What was the question?
The question before the Supreme Court was whether Proposition 2 was invalid under the Equal Protection Clause of the Fourteenth Amendment to the U.S. Constitution. The Supreme Court considered only the prohibition on race-conscious admissions programs that take into account a student’s race solely to obtain the educational benefits of a diverse student body. The provisions of Proposition 2 that apply to public employment and contracting were not at issue in the case.
Proposition 2 prohibits the University of Michigan and other state colleges, universities, community colleges, and school districts from discriminating against or granting preferential treatment in the admissions process to an individual or group on the basis of race, sex, color, ethnicity, or national origin.
What the Court said
The Court noted that unlike its 2013 decision in Fisher v. University of Texas, the Schuette case was not about the constitutionality or merits of race-conscious admissions policies in higher education. Instead, the case concerned whether voters may determine whether a race-based preference policy should be continued.

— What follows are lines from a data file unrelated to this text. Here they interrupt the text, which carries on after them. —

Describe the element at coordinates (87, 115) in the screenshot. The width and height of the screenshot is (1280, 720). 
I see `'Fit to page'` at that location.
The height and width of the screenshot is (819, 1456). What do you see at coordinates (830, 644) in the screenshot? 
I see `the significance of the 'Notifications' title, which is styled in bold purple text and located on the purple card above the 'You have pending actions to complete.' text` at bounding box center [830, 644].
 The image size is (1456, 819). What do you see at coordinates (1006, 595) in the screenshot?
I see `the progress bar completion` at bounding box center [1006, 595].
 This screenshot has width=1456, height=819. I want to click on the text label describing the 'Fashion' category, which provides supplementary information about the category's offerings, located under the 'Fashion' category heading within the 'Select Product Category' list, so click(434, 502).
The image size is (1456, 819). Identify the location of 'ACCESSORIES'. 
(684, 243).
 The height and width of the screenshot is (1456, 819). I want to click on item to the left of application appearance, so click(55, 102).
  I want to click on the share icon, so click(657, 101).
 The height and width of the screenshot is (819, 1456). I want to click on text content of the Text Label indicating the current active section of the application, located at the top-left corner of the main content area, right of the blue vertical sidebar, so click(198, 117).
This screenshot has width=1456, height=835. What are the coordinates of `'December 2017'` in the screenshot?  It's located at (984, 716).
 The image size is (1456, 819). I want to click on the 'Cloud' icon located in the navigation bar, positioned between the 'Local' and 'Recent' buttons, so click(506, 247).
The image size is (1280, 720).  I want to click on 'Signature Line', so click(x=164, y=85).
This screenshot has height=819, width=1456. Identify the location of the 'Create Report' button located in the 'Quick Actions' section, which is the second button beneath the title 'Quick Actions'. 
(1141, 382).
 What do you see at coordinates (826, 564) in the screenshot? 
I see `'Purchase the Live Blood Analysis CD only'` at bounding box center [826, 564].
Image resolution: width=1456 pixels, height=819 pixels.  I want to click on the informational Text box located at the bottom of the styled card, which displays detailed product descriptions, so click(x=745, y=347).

In holding that voters are empowered to decide whether race-based preferences should be continued, the Court noted, “There is no authority in the Constitution of the United States or in this Court’s precedents for the judiciary to set aside Michigan laws that commit this policy determination to the voters.” According to the Court, although the issue of race is sensitive and often shaded with “rancor,” “that does not justify removing certain court-determined issues from the voters’ reach. Democracy does not presume that some subjects are either too divisive or too profound for public debate.”
Impact of the Court’s decision
While the Court’s decision was narrowly tailored to apply only to the constitutionality of a voter-approved amendment to the Michigan Constitution, it adds to the Court’s recent pattern of upholding prohibitions on race-based admissions programs in the university setting. Although the decision will not immediately affect employers, it may signal a changing tide in the judiciary regarding race-based programs such as affirmative action in federal contracting.